#### Given passage:
- Born: October 26, 1911 Falco, Alabama, U.S.
- Died: February 11, 2014 (aged 102) Hobe Sound, Florida, U.S.
- Education: Emory University
- Occupation(s): Corporate executive and civic leader
- Spouse: Janet Williams
- Children: Nelle, Janet, Bliss, Carol, and Emory, Jr.

= Emory Williams =

American businessman (1911–2014)

Emory Williams, Sr. (October 26, 1911 – February 11, 2014) was an American businessman and entrepreneur. He was the chief financial officer of Sears Roebuck during the 1960s, when Sears was the largest retailer in the world. He went on to become president and chairman of the Sears Bank, a Chicago lender (later acquired by Old Kent Bank), and the president and chairman of Chicago Milwaukee Corp, a railroad and real estate company, before setting up manufacturing businesses in China in the 1990s.

==Early life==
Williams was born in Falco, Alabama, and grew up in Quitman, Mississippi. He was a member of the graduating class of 1932 from Emory University, where there is now a teaching award for academic excellence that bears his name. During World War II, Williams was primarily based in the South-East Asian theatre of World War II, working under Supreme Allied Commander for South East Asia Lord Louis Mountbatten.

==Career==
Williams served as a Director of the following New York Stock Exchange companies:
- Armstrong Rubber Co. (acquired by Mark IV Industries)
- Roper Corporation (acquired by General Electric Co.)
- General Portland Cement Co. (acquired by Lafarge)
- V.S.I. Corporation
- Ft. Dearborn Income Securities (NYSE: FDI)
- Chicago Milwaukee Corp. (acquired by Canadian National Railway)

#### Exercise 1:
Copy the Emory Williams biography word for word, beginning at the words "- Born: October" and stopping after "in the 1990s.".
#### Exercise 2:
Extend the Emory Williams biography, picking up after its last line.
The material after this text is not needed.

#### Entries shown:
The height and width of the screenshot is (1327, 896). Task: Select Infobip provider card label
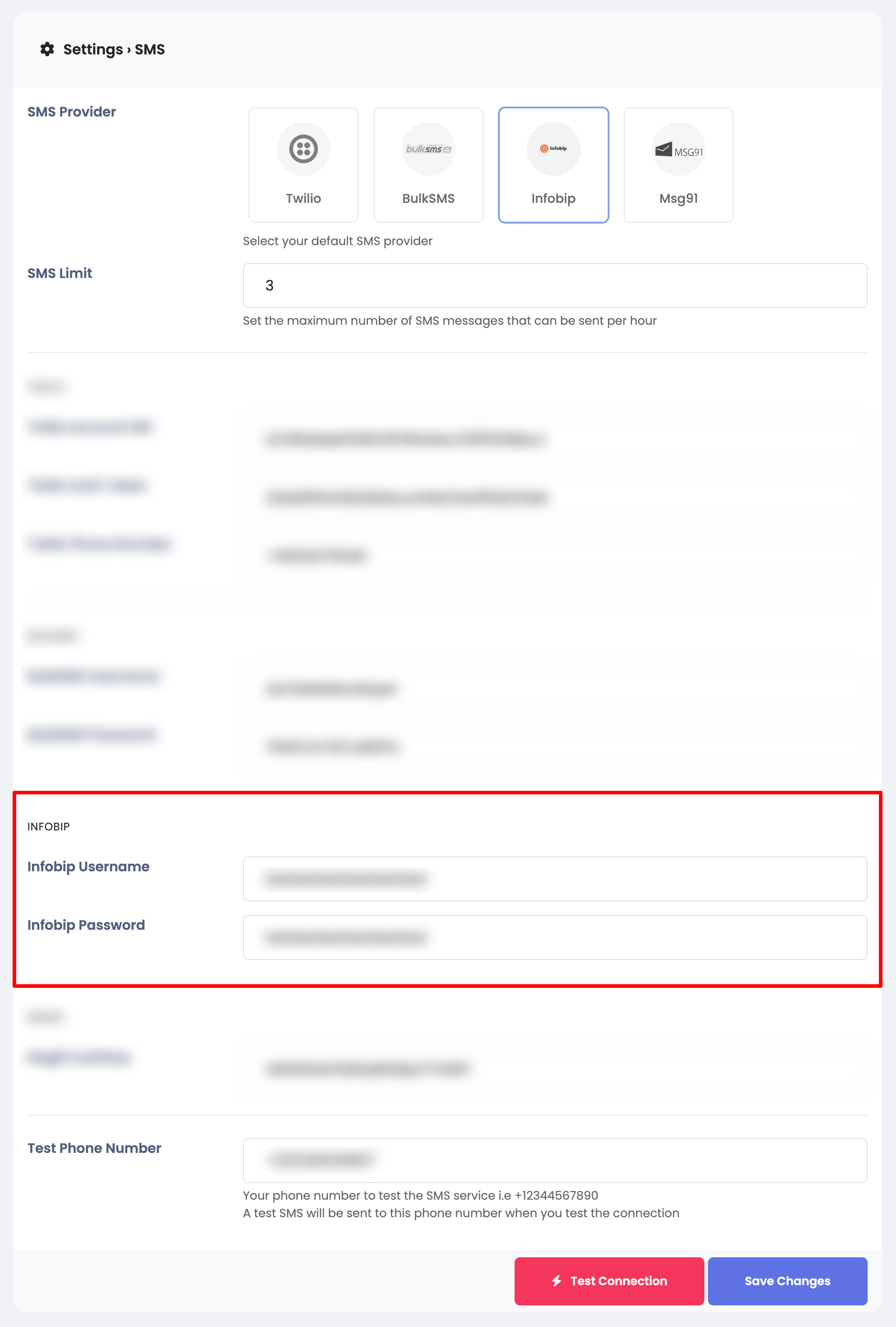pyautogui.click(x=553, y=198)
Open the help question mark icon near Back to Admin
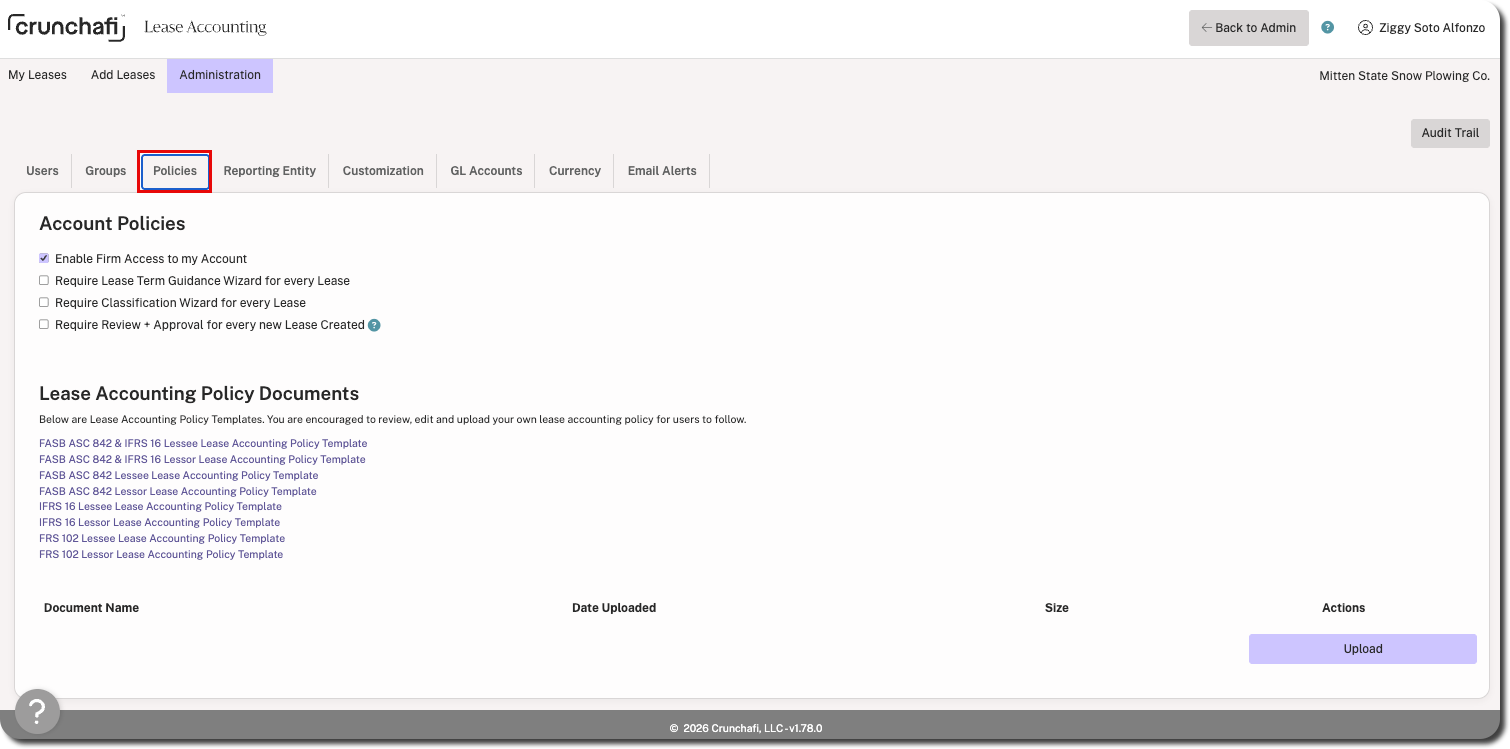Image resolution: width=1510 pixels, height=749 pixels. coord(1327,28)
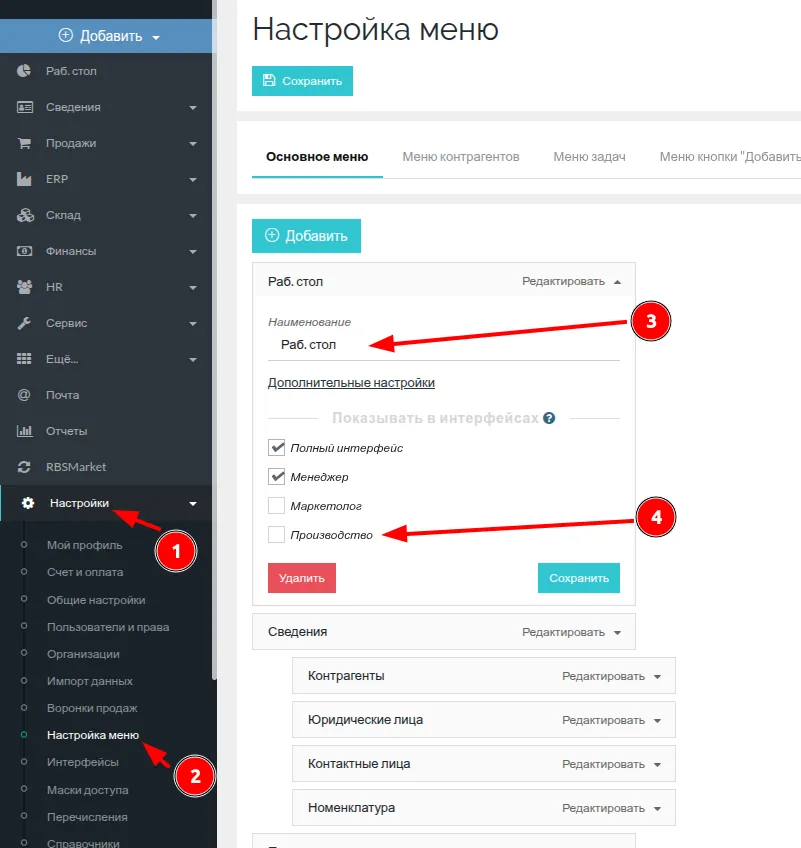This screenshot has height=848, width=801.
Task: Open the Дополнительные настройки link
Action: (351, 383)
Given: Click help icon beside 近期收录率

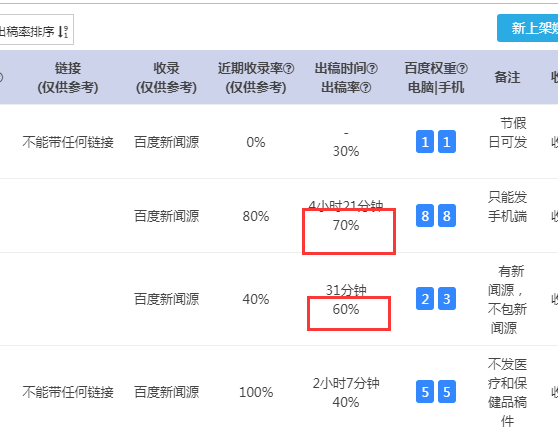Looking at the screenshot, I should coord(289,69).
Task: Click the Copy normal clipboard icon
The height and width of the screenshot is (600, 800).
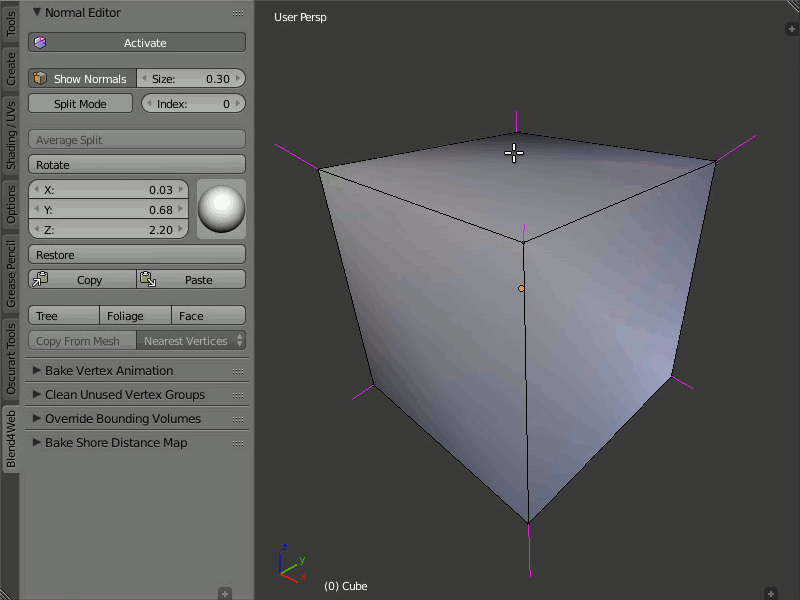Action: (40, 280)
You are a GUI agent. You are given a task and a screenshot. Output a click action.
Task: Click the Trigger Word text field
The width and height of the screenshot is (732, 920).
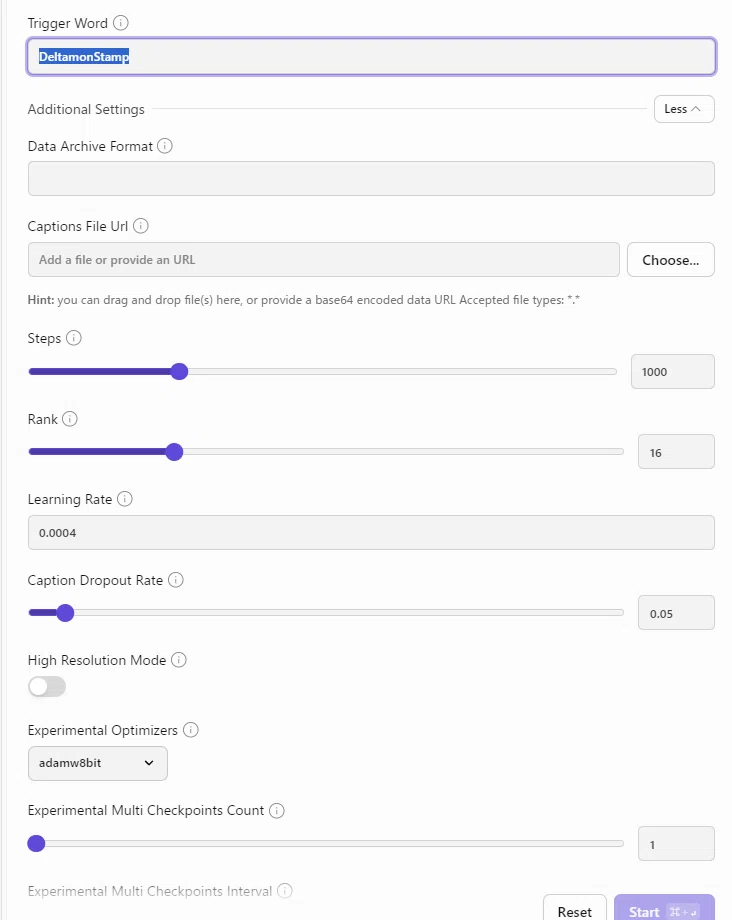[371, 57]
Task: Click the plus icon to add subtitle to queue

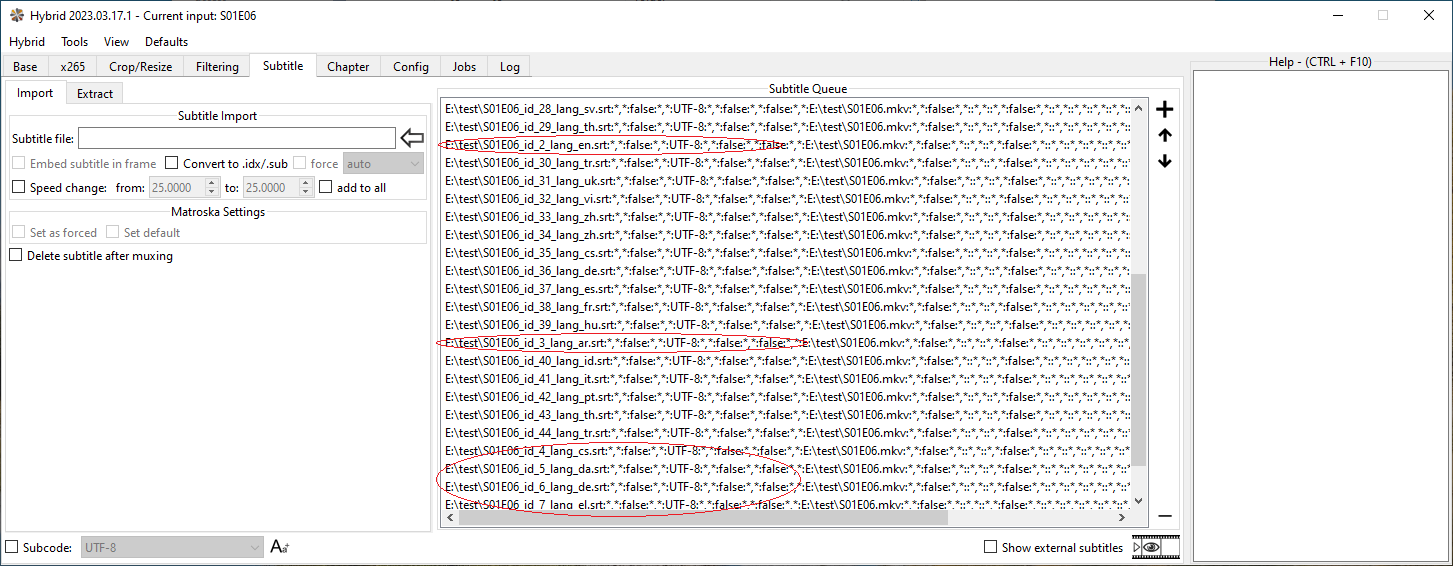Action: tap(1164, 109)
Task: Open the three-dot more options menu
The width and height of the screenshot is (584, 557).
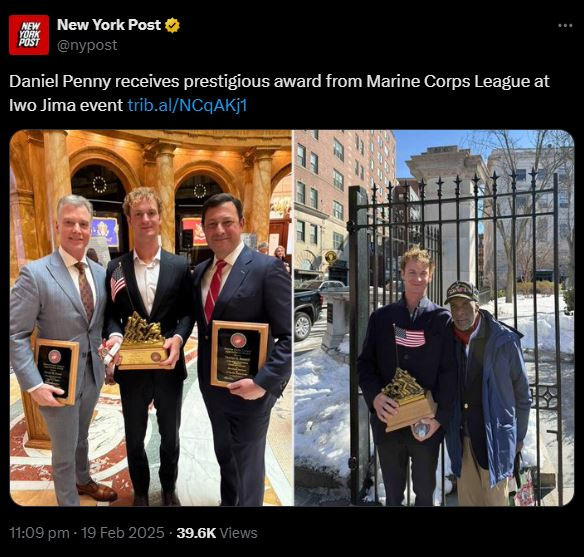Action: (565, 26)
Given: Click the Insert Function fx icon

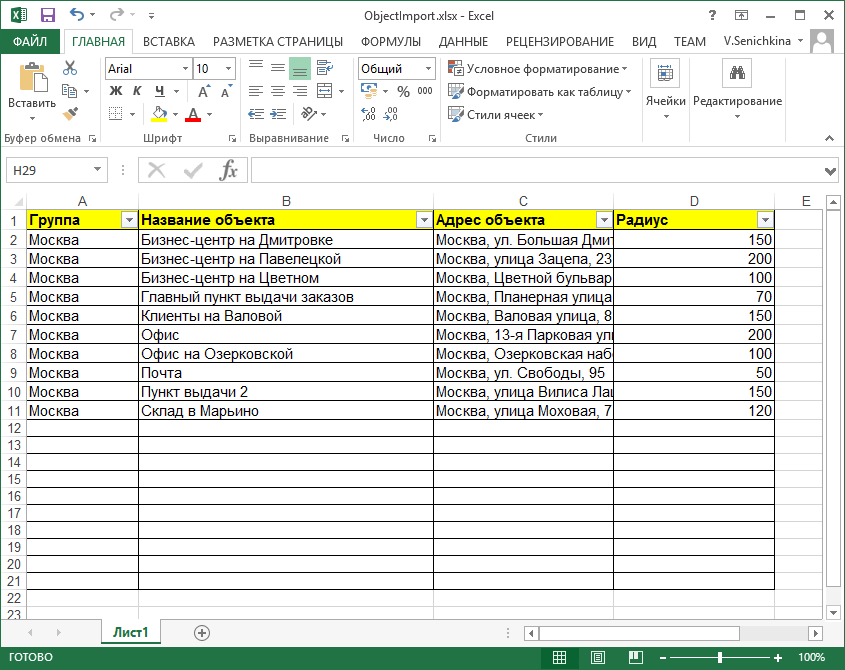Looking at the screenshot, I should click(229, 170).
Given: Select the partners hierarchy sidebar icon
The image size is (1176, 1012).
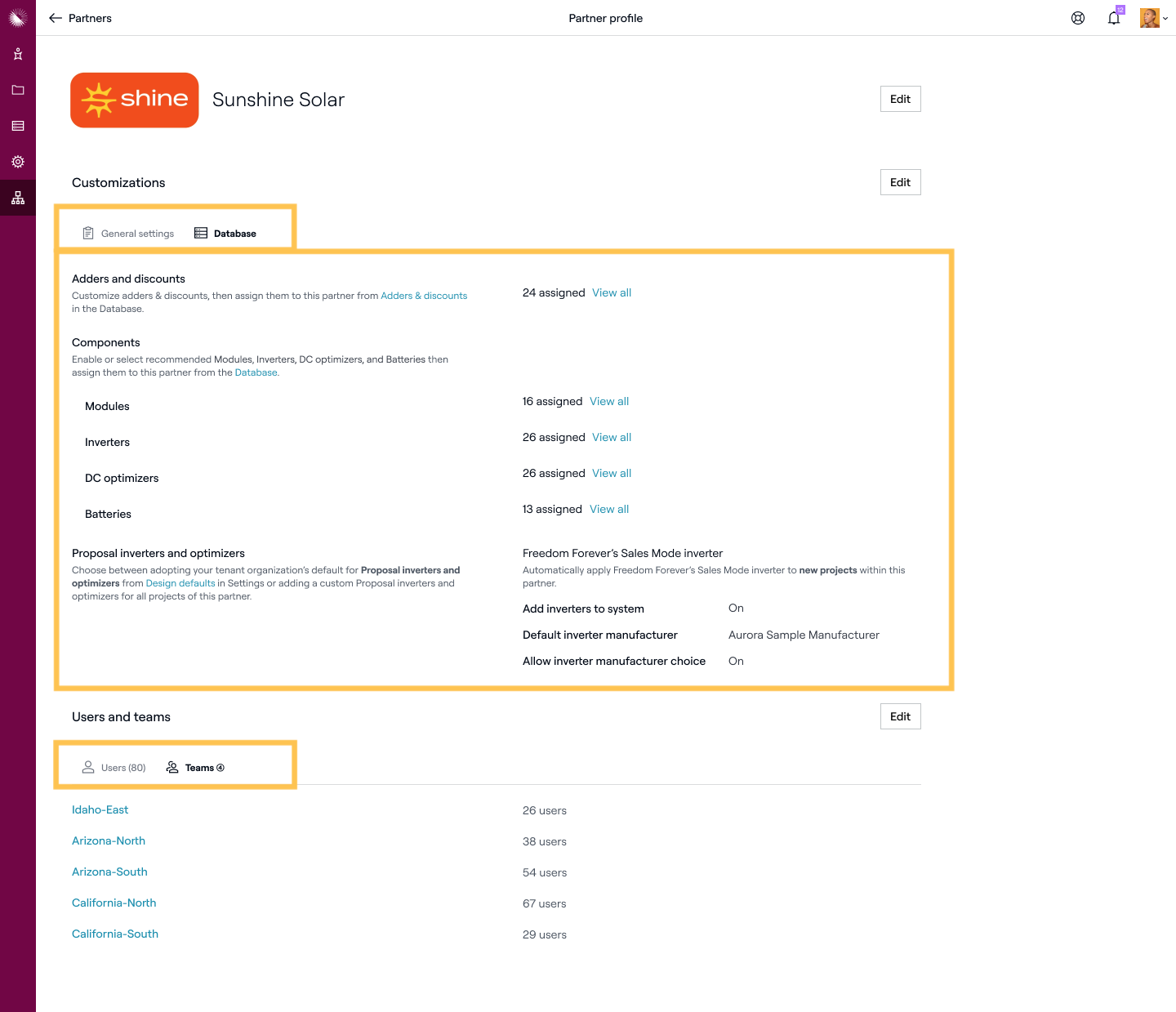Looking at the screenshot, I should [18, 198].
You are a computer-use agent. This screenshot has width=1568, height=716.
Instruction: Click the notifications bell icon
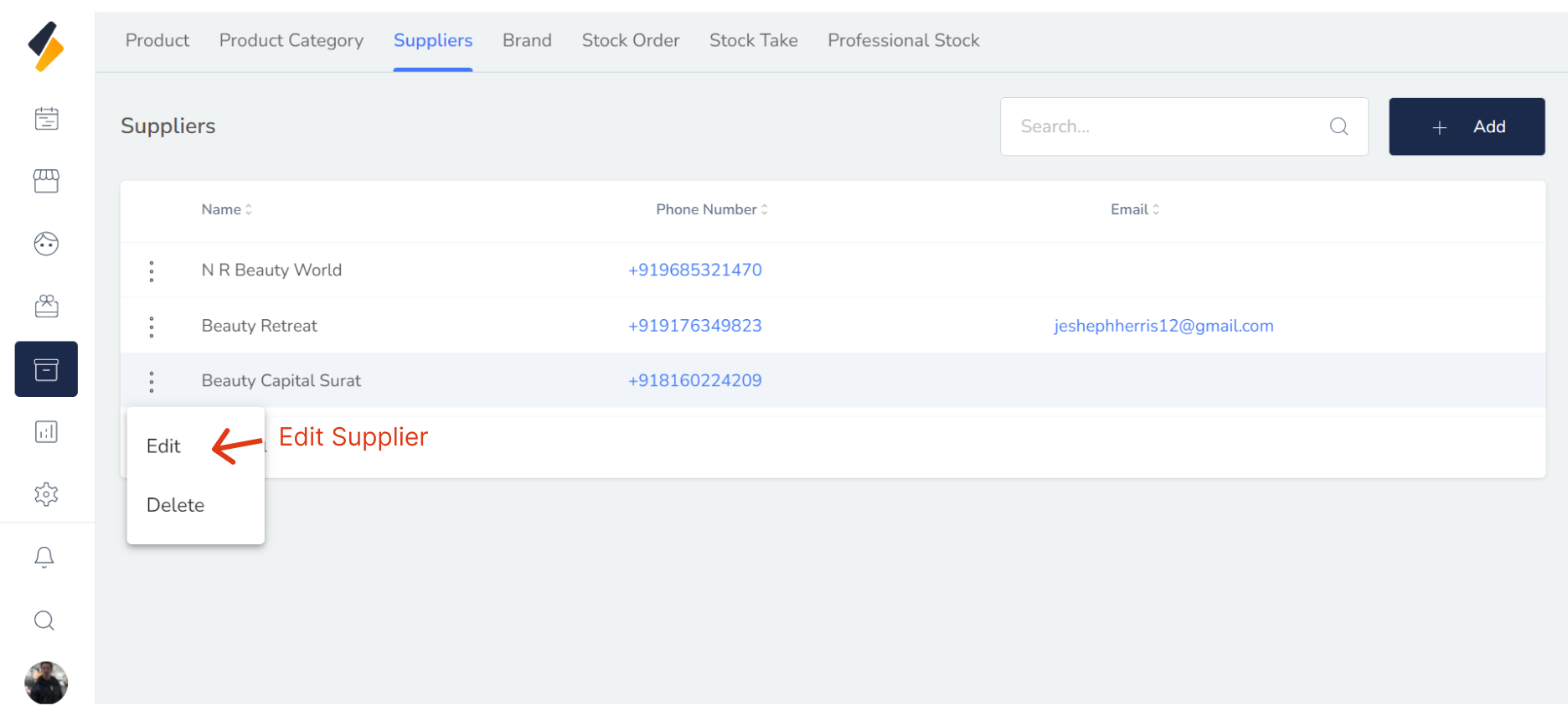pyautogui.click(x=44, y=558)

#### Answer 1:
- Born: October 26, 1911 Falco, Alabama, U.S.
- Died: February 11, 2014 (aged 102) Hobe Sound, Florida, U.S.
- Education: Emory University
- Occupation(s): Corporate executive and civic leader
- Spouse: Janet Williams
- Children: Nelle, Janet, Bliss, Carol, and Emory, Jr.

= Emory Williams =

American businessman (1911–2014)

Emory Williams, Sr. (October 26, 1911 – February 11, 2014) was an American businessman and entrepreneur. He was the chief financial officer of Sears Roebuck during the 1960s, when Sears was the largest retailer in the world. He went on to become president and chairman of the Sears Bank, a Chicago lender (later acquired by Old Kent Bank), and the president and chairman of Chicago Milwaukee Corp, a railroad and real estate company, before setting up manufacturing businesses in China in the 1990s.

#### Answer 2:
- Foote, Cone, Belding Communications, Inc. (acquired by Interpublic Cos.)
- Bobbie Brooks, Inc.

Williams served as the President of the Chicago Crusade of Mercy (United Way), President and Life Trustee of the Adler Planetarium, President and Life Trustee of the Ravinia Festival Association, President of the Chicago Community Fund, Chairman of the Illinois Health Education Commission, Chairman-Finance of the Northwestern Memorial Hospital, Trustee of the Charles W. Kellstadt Foundation and as a Life Trustee of Emory University. He established the Emory Williams Awards for Excellence in Teaching at Emory University and at the University of Chicago Graduate School of Business.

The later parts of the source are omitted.